In what was no doubt a common occurrence post the 2007/08 financial crisis, the claimant in Marshall v Barclays [1] entered into a settlement arrangement with his bank, the defendant, when he ran into financial difficulties. The claimant had borrowed some £1 million from the defendant and, amongst other dealings, had entered into an interest rate swap agreement. Despite being aware that he had a potential mis-selling claim in respect of the swap [2], the claimant concluded a settlement and release with the defendant, which ended all banking arrangements between them. Following the Financial Services Authority’s (FSA) findings that there had been serious failings on the part of several banks, the claimant took part in a review exercise with the defendant, the outcome of which was that the claimant was not entitled to any redress.
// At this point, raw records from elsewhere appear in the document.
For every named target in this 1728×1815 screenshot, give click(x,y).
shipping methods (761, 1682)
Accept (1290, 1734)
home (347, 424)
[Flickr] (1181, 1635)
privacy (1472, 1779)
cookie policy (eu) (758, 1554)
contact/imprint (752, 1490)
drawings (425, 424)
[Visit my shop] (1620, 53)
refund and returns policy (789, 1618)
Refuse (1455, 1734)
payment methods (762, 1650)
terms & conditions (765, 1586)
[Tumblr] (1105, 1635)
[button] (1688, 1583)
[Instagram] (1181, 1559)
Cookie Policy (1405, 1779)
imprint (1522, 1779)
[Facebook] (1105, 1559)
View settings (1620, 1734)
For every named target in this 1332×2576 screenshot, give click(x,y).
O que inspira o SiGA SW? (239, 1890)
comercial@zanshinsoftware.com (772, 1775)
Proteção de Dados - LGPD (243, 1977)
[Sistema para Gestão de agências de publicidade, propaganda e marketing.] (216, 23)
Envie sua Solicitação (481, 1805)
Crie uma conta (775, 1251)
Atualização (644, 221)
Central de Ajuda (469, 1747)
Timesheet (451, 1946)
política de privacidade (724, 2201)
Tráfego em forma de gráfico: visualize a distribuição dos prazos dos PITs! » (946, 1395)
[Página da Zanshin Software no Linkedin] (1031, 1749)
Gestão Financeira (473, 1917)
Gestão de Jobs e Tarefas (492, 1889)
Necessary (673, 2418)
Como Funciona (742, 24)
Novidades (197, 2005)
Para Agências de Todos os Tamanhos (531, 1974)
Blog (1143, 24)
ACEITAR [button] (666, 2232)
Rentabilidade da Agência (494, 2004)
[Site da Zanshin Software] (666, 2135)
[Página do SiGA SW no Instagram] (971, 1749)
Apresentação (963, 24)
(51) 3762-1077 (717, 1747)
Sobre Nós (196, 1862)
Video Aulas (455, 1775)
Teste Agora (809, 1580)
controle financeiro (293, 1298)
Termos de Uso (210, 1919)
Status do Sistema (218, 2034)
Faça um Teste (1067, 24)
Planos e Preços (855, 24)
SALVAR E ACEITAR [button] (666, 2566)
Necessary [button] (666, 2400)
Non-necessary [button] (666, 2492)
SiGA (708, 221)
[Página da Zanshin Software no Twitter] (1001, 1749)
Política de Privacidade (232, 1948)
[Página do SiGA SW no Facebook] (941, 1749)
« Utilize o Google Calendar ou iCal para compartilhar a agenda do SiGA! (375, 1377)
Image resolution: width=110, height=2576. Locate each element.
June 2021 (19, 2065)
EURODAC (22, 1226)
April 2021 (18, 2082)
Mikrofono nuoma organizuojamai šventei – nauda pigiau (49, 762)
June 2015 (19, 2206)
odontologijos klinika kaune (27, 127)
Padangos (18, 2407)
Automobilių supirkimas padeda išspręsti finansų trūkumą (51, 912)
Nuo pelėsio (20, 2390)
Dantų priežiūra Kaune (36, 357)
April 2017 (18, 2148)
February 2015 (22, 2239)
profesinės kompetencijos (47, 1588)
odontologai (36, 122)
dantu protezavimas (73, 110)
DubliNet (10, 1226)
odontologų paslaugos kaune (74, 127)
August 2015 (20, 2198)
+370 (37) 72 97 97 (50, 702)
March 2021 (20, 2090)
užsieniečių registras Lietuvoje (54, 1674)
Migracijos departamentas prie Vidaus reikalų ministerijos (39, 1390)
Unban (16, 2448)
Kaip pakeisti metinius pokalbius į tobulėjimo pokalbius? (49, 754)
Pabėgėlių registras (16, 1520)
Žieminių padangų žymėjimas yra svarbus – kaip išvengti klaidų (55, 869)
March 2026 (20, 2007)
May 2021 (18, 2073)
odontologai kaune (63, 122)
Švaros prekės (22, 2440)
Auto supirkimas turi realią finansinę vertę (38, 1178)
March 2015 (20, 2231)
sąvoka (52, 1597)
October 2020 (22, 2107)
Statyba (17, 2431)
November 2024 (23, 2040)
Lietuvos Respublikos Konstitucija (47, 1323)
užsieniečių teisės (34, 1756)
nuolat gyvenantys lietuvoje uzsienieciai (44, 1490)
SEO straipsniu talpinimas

The claimant then looked to pursue a mis-selling claim after all, and the question for the court was whether this was precluded by the settlement agreement.

The settlement agreement included a widely drafted release. The claimant had agreed to “release and waive irrevocably any claims, complaints or rights of action against the Bank in relation to this matter and your banking relationship and arrangements with the Bank… whether direct or indirect, foreseen or unforeseen, contingent or actual, present or future, and which arise, or may arise, out of or are in any way connected with this matter.”

High Court decision – of interest to banks

The High Court ordered that the claim be struck out. The judgment covers several issues which will be of interest to banks and these are summarised below.

  • The release was drafted sufficiently widely to cover, and therefore to bar, the claim.
  • Contrary to the claimant’s assertions, the bank had not been guilty of any “sharp practice” [3] which might nevertheless undermine the wide release and enable the claim to proceed.
  • The defendant had been under no obligation to notify the claimant of the FSA investigation – it was an arrangement between the FSA and the bank. Regardless, the claimant was aware of the investigation and took part in a consequential review with the defendant.
  • In any event, the FSA investigation and subsequent review process amounted to nothing materially different than that which the claimant already knew he had – that is, a potential mis-selling claim against the bank – at the time he entered the settlement and release.
  • The claimant could not raise a public policy argument effectively saying “if the original swap agreement itself was void because it was illegal or otherwise contrary to public policy, then both parties were operating under a mistake when they entered into the Settlement Agreement… and that on that basis the Settlement Agreement could and should be set aside” [4].
  • Similarly, the claimant could not successfully argue “I may have known in general terms that I was entitled to challenge the swap, but, because I did not know the specifics as to how I could do so, nor did I know just how bad the Bank’s conduct was in relation to the mis-selling of the swap, both to me and to others, I can escape from the wide terms of this release” [5].
  • The fundamental point was the claimant’s actual knowledge of the potential for him to bring a mis-selling claim at the time he entered the settlement and release.No amount of legal argument and ingenuity could circumvent that.

WM Comment

Banks and other financial institutions should ensure that as wide-a release as possible is negotiated into any agreement that is entered into as part of the settlement of any ongoing disputes, or simply when customers wish to extricate themselves from ongoing commercial/banking arrangements. Prior to completing any such release, firms should take expert advice so that they get the balance right between not unnecessarily tipping off as to any potential claims against them, and not engaging in the sharp practice of obtaining a release by unacceptably failing to disclose material matters.

Whilst every case will turn on its own facts, this decision may well assist financial institutions when any party seeks to revisit and undo any prior settlement and release. Please contact any member of Walker Morris’ Banking Litigation team if you would like further advice or assistance.


[1] Gary Ronald Marshall v Barclays Bank plc [2015] EWHC 2000 (QB)
[2] Evidence to this effect was adduced in the case.
[3] This is a reference to the sharp practice argument noted in Bank of Credit and Commerce International SA v Ali & Ors [2002] 1 AC 251.  In that case Lord Nicholls stated that for a party to whom a release was given to proceed, knowing that the other party had or might have a claim, knowing that the other party was ignorant and yet failing to disclose the existence of the claim or possible claim, could be unacceptable “sharp practice”, for which the law should provide a remedy.